-- START OF The input --

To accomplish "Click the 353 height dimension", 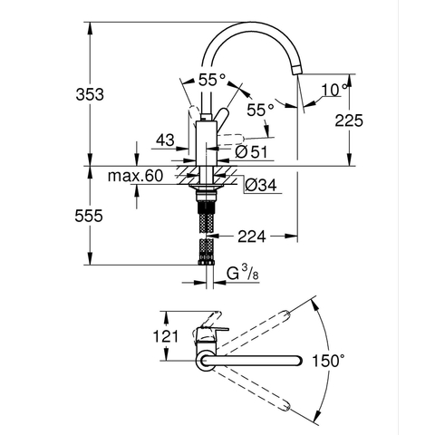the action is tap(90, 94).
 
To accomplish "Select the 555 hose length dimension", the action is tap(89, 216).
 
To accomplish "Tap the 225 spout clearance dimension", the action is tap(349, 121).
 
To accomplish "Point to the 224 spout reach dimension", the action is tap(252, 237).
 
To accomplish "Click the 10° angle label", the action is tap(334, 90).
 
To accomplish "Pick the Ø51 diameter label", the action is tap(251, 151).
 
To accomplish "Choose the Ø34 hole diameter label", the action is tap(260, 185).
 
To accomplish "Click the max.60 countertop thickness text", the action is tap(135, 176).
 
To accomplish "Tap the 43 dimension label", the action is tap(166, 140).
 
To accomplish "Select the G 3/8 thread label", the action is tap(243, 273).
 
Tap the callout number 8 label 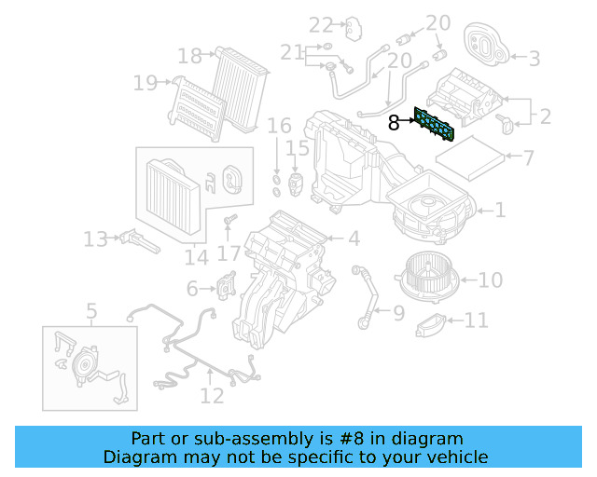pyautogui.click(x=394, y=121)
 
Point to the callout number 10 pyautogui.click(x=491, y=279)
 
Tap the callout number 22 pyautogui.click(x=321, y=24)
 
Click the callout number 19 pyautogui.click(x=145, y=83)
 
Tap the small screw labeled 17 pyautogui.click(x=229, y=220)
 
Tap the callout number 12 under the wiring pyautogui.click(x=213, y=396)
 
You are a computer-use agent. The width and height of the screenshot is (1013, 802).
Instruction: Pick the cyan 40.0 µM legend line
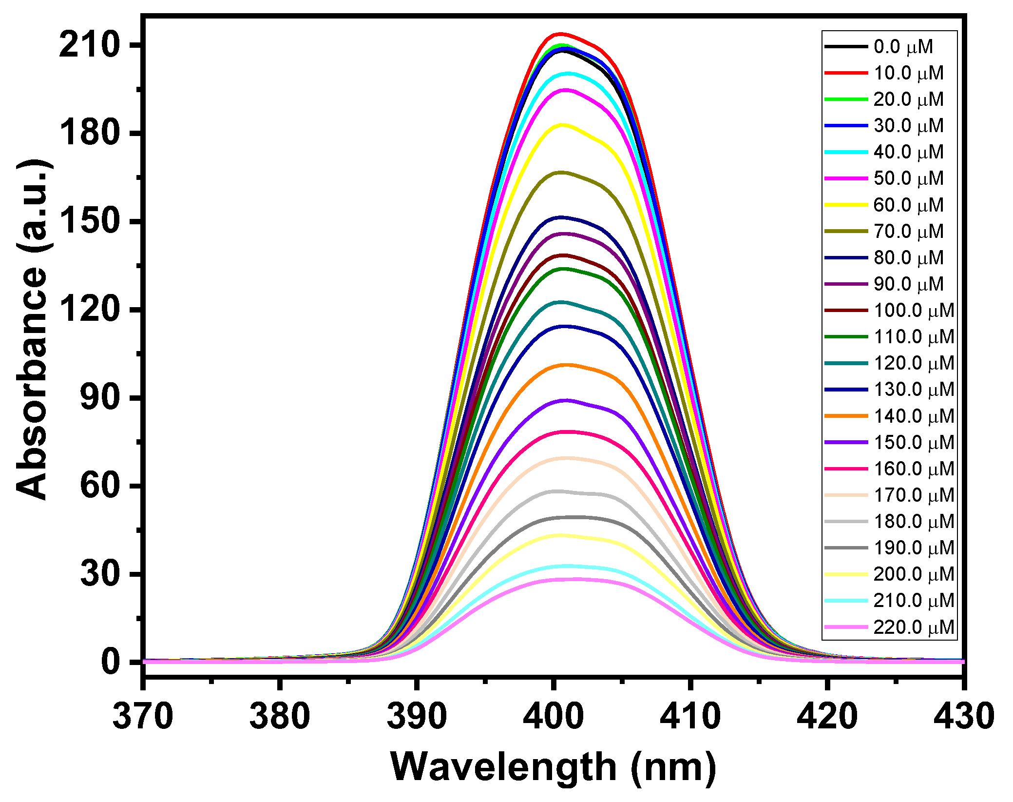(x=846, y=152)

-- END OF The input --

Render the stretch from the line containing "You are a computer-use" through the end of the records as a numbered list, leaving out blank lines and pictures.

_Solution to this task_:
1. You are a computer-use agent. The width and height of the screenshot is (1013, 802).
2. Instruction: Pick the cyan 40.0 µM legend line
3. (x=846, y=152)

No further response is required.